On Tuesday, May 12, Peter Beinart, author of The Crisis of Zionism, will facilitate a panel called “The Future of US-Iran Relations” at The Graduate Center at CUNY, where he’s an associate professor. Beinart will host “two experts with decidedly different perspectives:” Michael Doran, a senior fellow at the Hudson Institute in Washington, D.C., and Trita Parsi, who heads the National Iranian American Council.

Here are links to three recent articles that discuss the context of the proposed nuclear agreement between the U.S. and Iran, written by each speaker: 

Beinart in The Atlantic: The Real Achievement of the Iran Nuclear Deal

I think the details [of the nuclear deal framework] are far, far better than the alternative—which was a collapse of the diplomatic process, a collapse of international sanctions as Russia and China went back to business as usual with Tehran, and a collapse of the world’s ability to send inspectors into Iran.
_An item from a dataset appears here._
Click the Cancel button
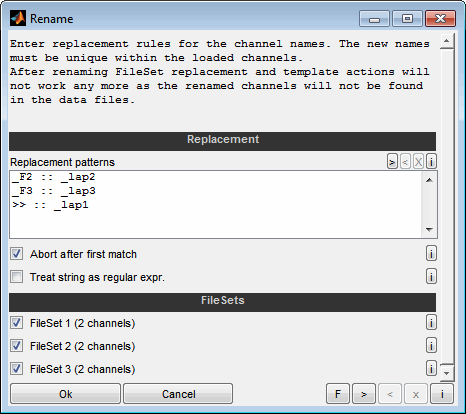The image size is (466, 414). (x=178, y=394)
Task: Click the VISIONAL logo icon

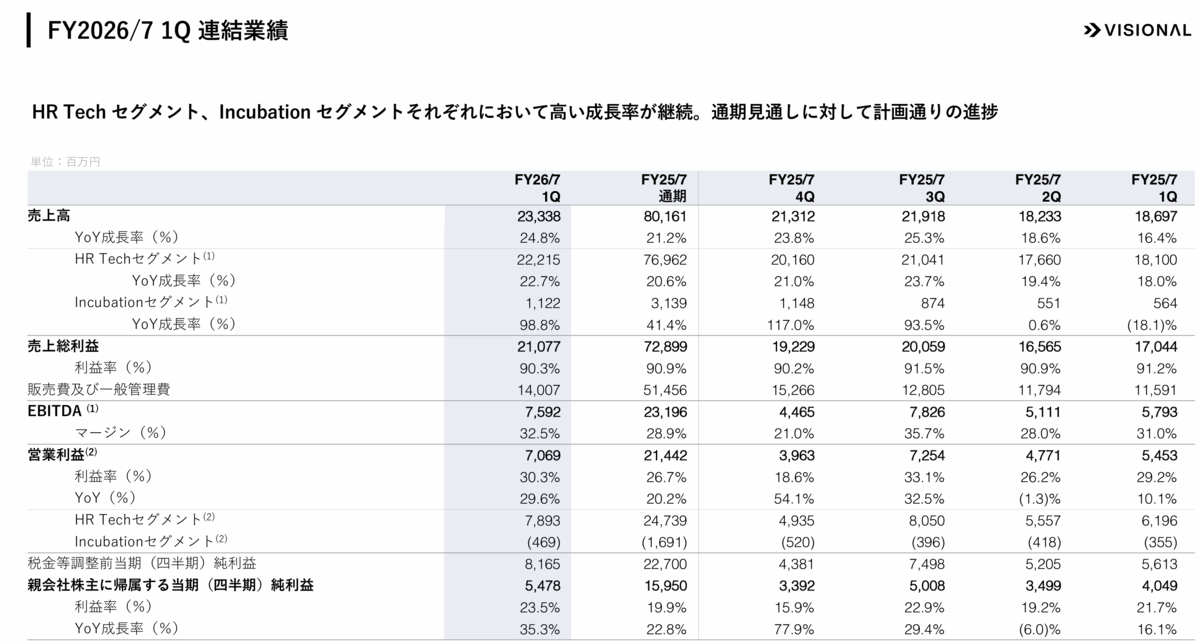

But ultimately, the details aren’t what matters. What matters is the potential end of America’s 36-year-long cold war with Iran.

For the United States, ending that cold war could bring three enormous benefits. First, it could reduce American dependence on Saudi Arabia. First, it could reduce American dependence on Saudi Arabia… What George W. Bush failed to achieve militarily, Barack Obama may now be achieving diplomatically.

Doran in Mosaic magazine: Obama’s Secret Iran Strategy

As far as the president is concerned, the less we know about his Iran plans, the better…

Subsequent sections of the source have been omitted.